February 6, 2023

The Pre-K Priority Awarded $350,000 from City of Winston-Salem for Local Initiative to Support Pre-K Classrooms and Educators

WINSTON-SALEM, NC (Feb. 6, 2023) – The Pre-K Priority, a collaboration of community organizations committed to early childhood education in Forsyth County, received $350,000 in ARPA grant funds from the City of Winston-Salem to further support funding of a two-year project providing 30 local Pre-K classrooms and educators with specific high-quality resources and supports that are currently limited or nonexistent. In total, the project will impact 540 local Pre-K students and their families in addition to 60 Pre-K educators. The city funds will be combined with $3.7 million in ARPA funding received by The Pre-K Priority from the Forsyth County Board of Commissioners in the fall of 2022.

“On behalf of The Pre-K Priority, we are grateful to our city leaders for supporting this important initiative to help our youngest learners achieve their fullest potential both inside and outside the classroom,” said Dr. Louis Finney, President & CEO of Smart Start of Forsyth County. Smart Start is a community partner of The Pre-K Priority and administrator of the city and county grant funds.

The Pre-K Priority will use $126,000 of the city’s grant to fulfill the project’s two-year budget of $3.8 million. The remaining funds will go toward addressing disparities in resources and supports within the 30-classroom cohort specific to Health & Safety, Curriculum & Assessment, Implementation and Data Collection & Integration.

“This two-year project puts into action the comprehensive recommendations of the Forsyth County Early Childhood Education Task Force as a roadmap for structuring an accessible, equitable, high-quality Pre-K system for Forsyth County,” said Leslie Mullinix, Project Manager for The Pre-K Priority with Family Services of Forsyth County.

The Forsyth County Early Childhood Education Task Force was chaired by Forsyth County Commissioner Don Martin with Winston-Salem/Forsyth County Schools (WS/FCS) Superintendent Tricia McManus serving as vice chair. In late 2022, the Task Force issued a final report outlining recommendations as developed by its 30 members who represented key community sectors such as Education, Healthcare, Government, Human Services, Community Organizations, and Families.

Implementation of the recommendations through the two-year project is being led by The Pre-K Priority and its community partners, including Smart Start of Forsyth County, Family Services of Forsyth County, WS/FCS, Child Care Resource Center, Latino Community Services, and Forsyth Futures with support from the Kate B. Reynolds Charitable Trust.

The application process to select the project’s 30 Pre-K classrooms is underway and will represent the county’s varied Pre-K landscape including classrooms located in licensed, private/independent child care businesses, Head Start, WS/FCS, and community child care centers in the NC Pre-K program.

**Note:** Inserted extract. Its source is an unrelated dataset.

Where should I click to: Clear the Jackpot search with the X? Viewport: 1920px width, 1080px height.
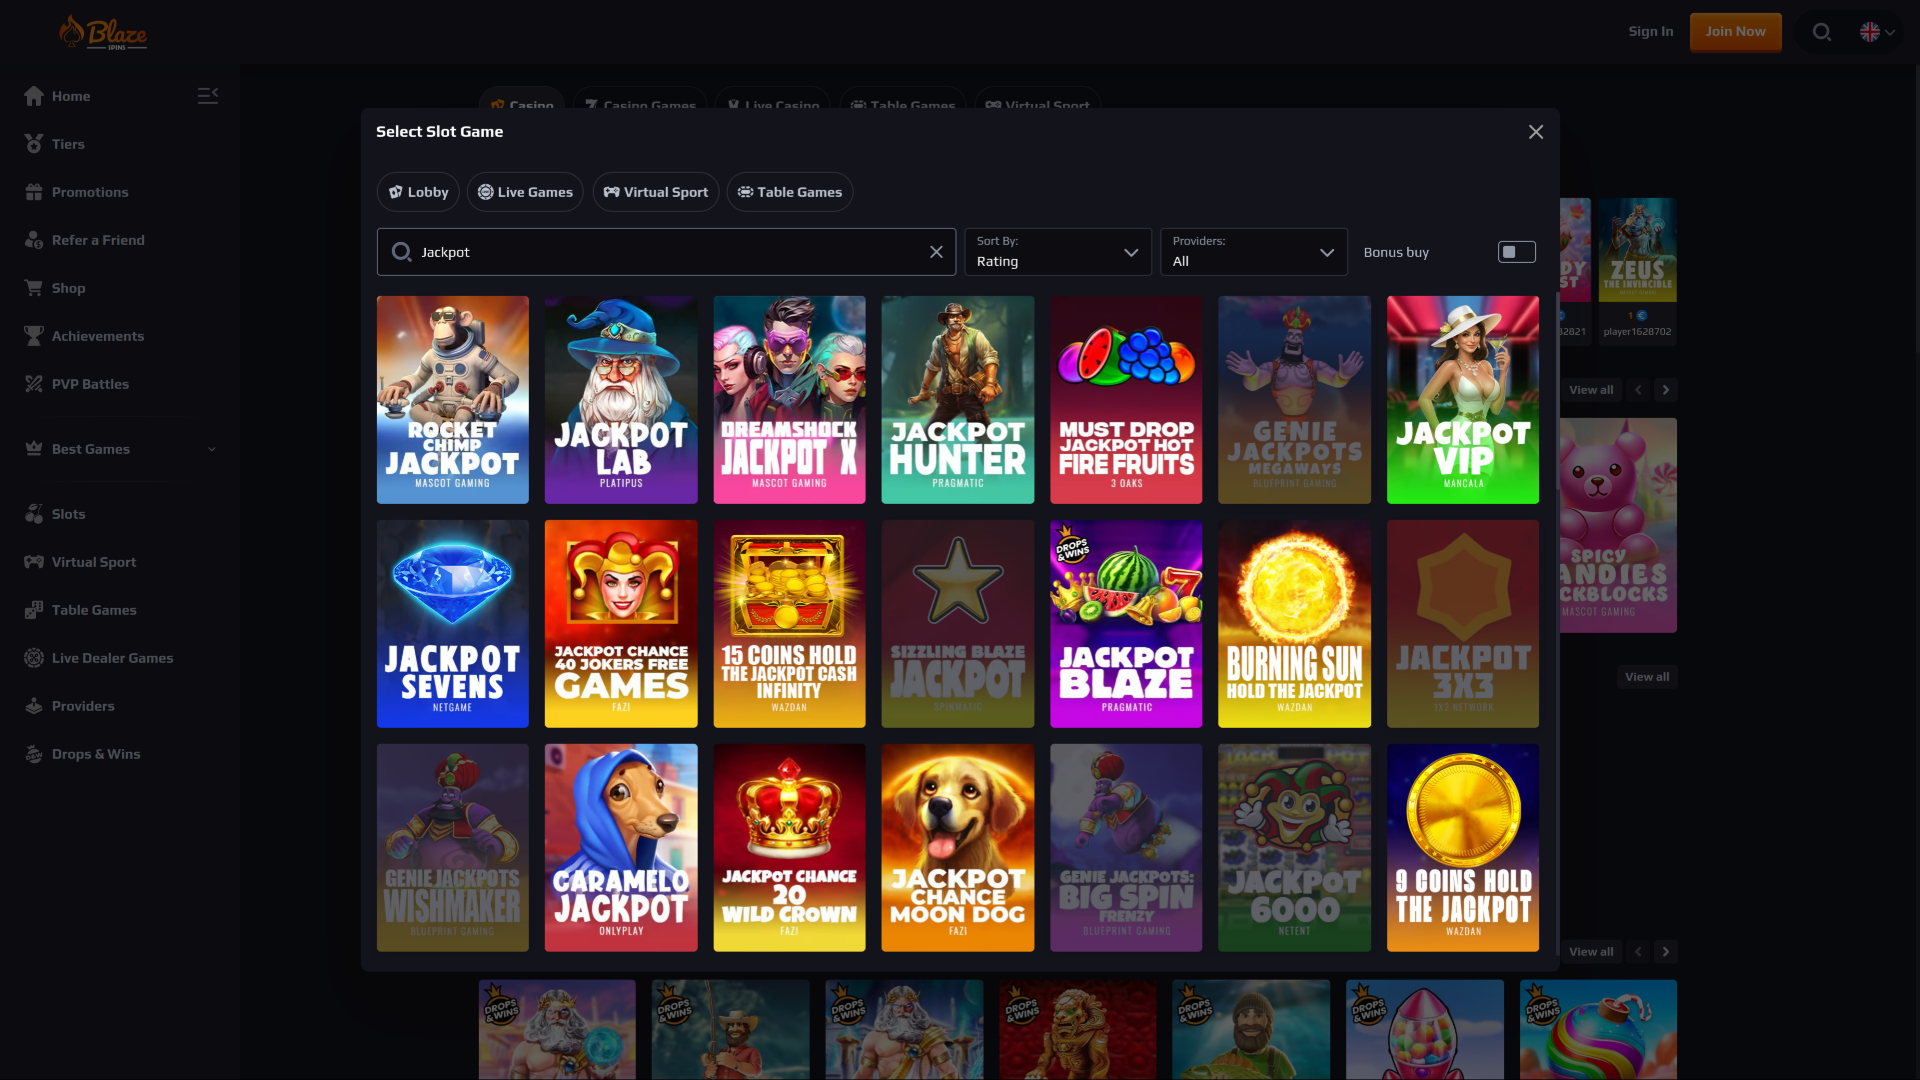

“If we want to see transformative change in outcomes for our students, families and community, we need to invest in our youngest learners,” said Finney. “This grant from the city, combined with the investment by our county commissioners, will make it possible for us to demonstrate with tangible, evidence-based results, that high-quality Pre-K can be a gamechanger for Forsyth County.”


ABOUT THE PRE-K PRIORITY

The Pre-K Priority was formed in 2014 as a coalition of education, childcare and community leaders with the goal of providing every four-year-old in Forsyth County with the opportunity to attend a high-quality Pre-K program. Our studies and reports document that Pre-K providers in Forsyth County are prepared to increase the quantity and quality of their programs. Most importantly, surveys have found that 90 percent of parents with young children would enroll their children in affordable, accessible, high-quality Pre-K programs were they available.